Records to use |

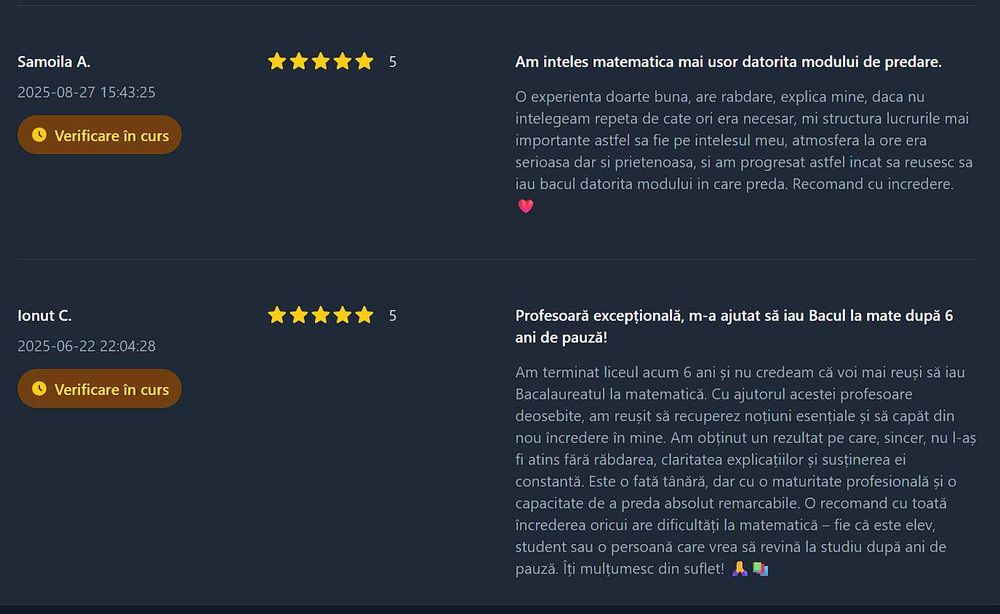1000x614 pixels.
Task: Click the clock icon in Samoila A.'s verification badge
Action: [39, 135]
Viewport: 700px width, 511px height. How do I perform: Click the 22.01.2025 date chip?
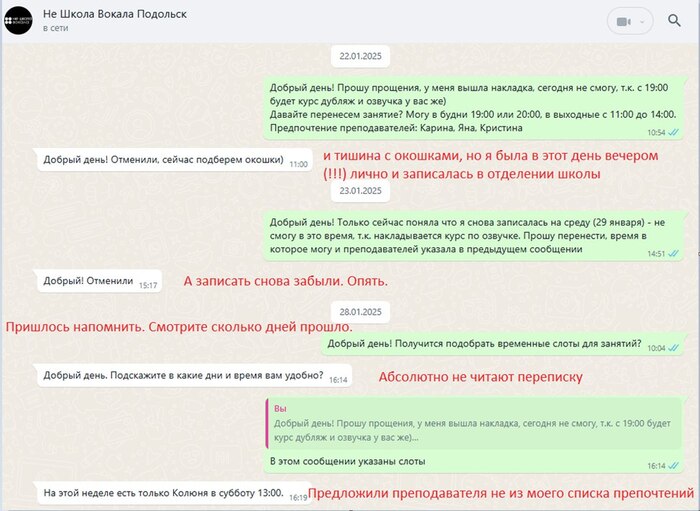[359, 55]
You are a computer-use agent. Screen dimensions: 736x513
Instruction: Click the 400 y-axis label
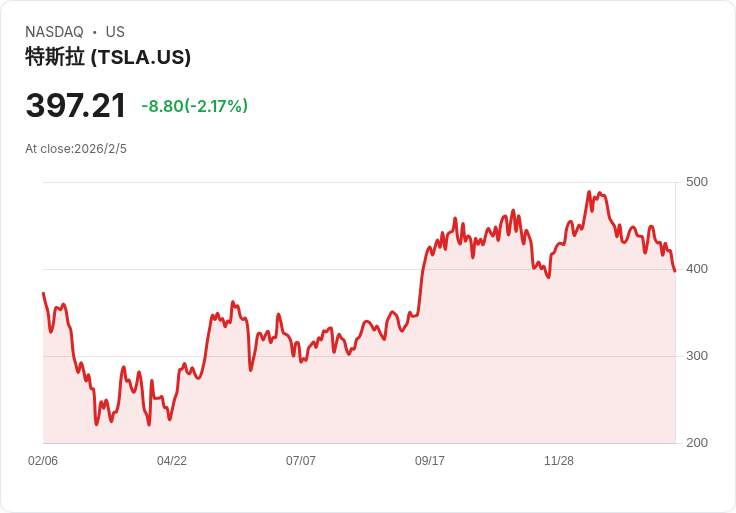point(696,269)
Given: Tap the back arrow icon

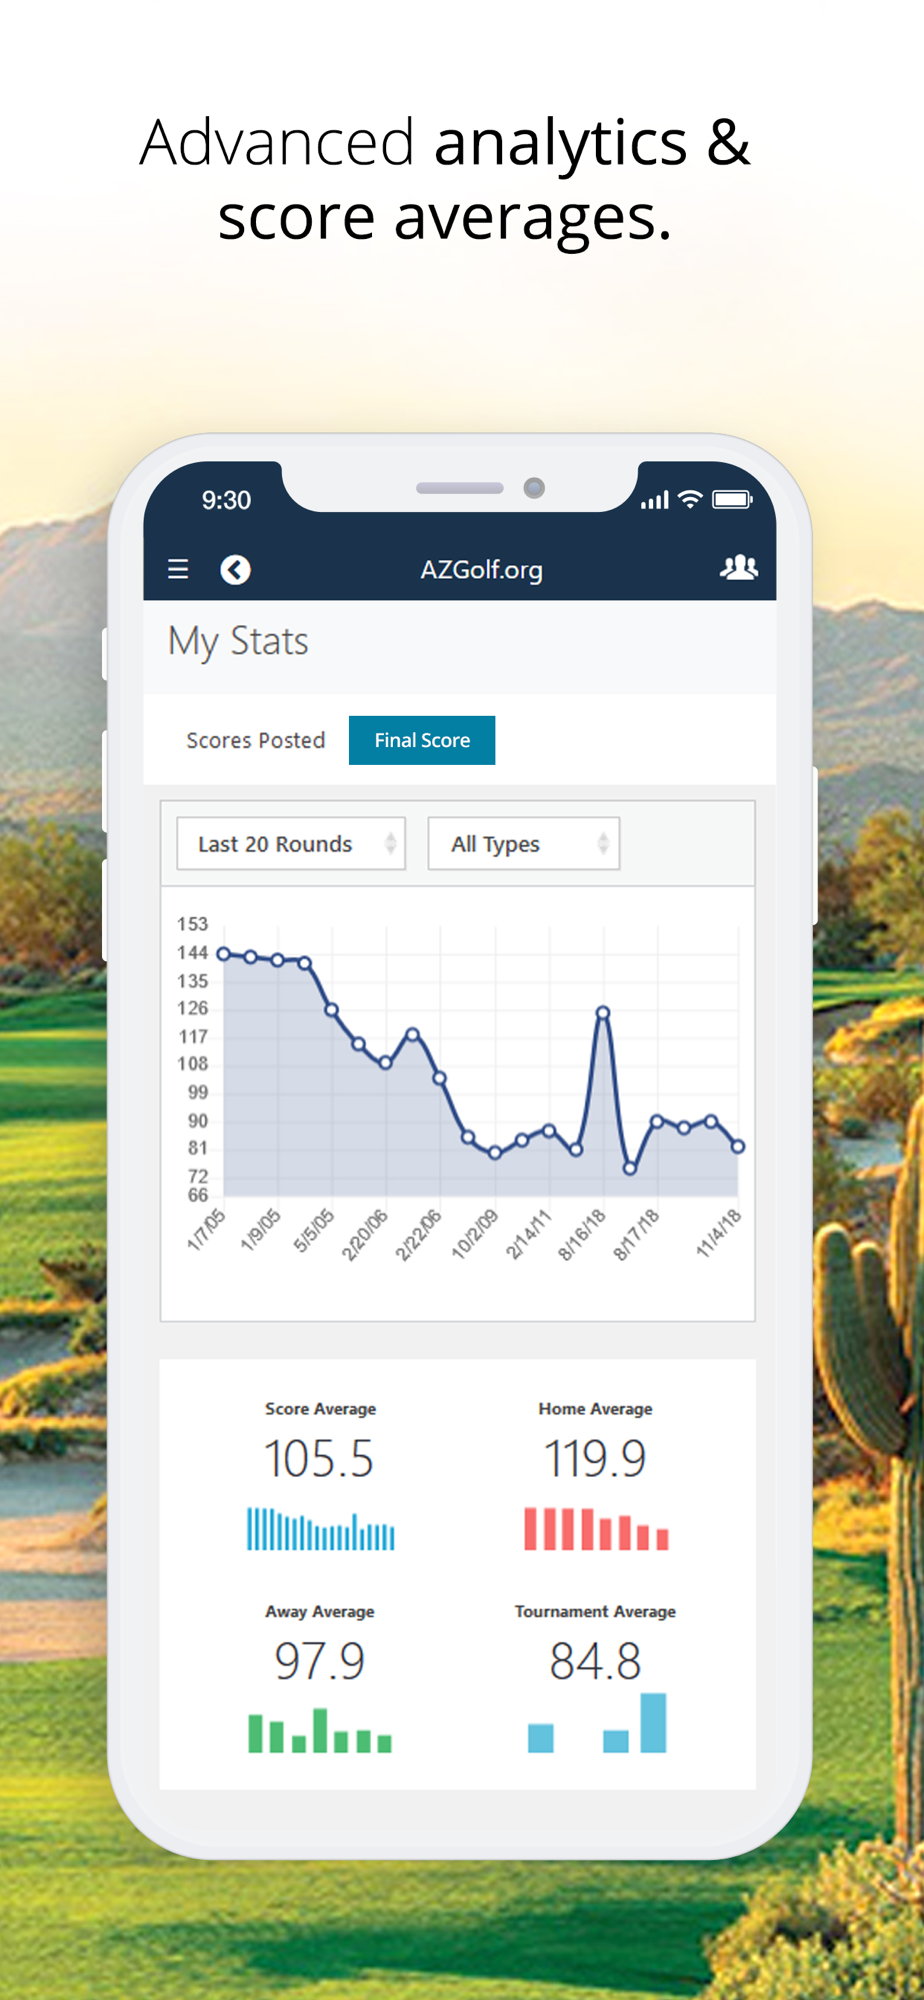Looking at the screenshot, I should click(235, 570).
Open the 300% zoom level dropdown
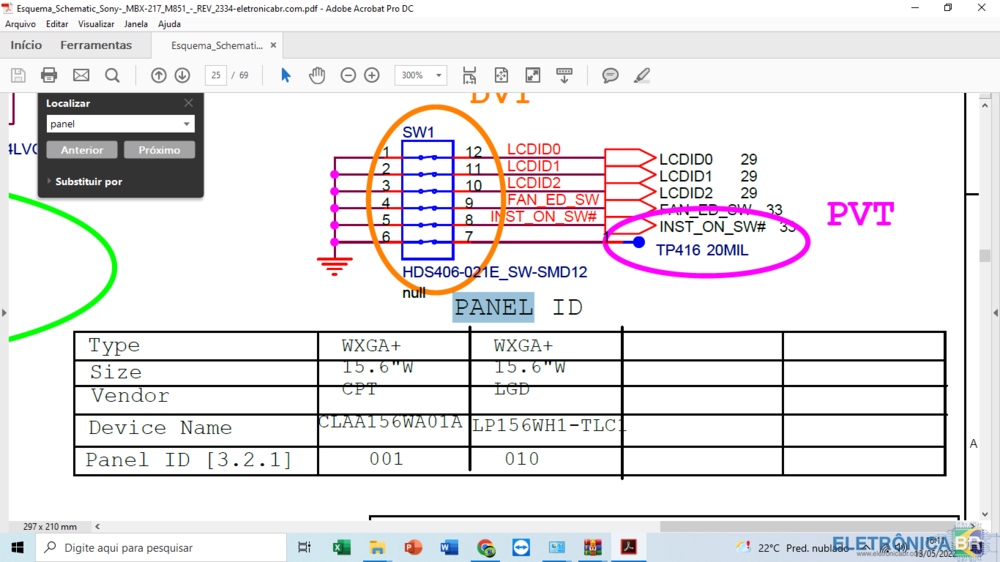The width and height of the screenshot is (1000, 562). (438, 75)
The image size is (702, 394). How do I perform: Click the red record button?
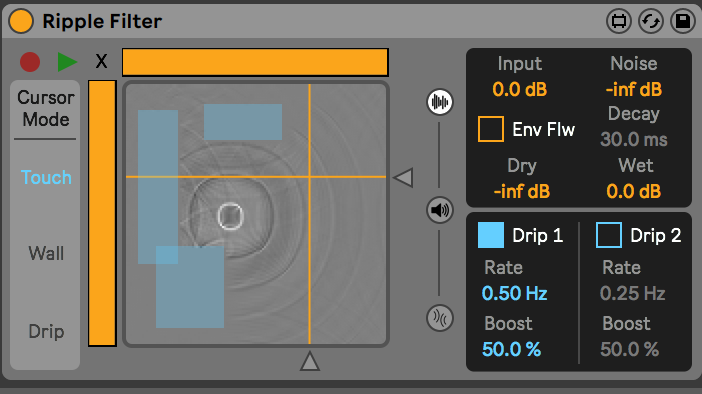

What is required |
Could you repeat exactly the lines from the one containing "Open the 300% zoom level dropdown" to the last line of the records, both included, and leave out every picture?

Response for this exercise |
Open the 300% zoom level dropdown
The width and height of the screenshot is (1000, 562). (438, 75)
The image size is (702, 394). How do I perform: Click the red record button?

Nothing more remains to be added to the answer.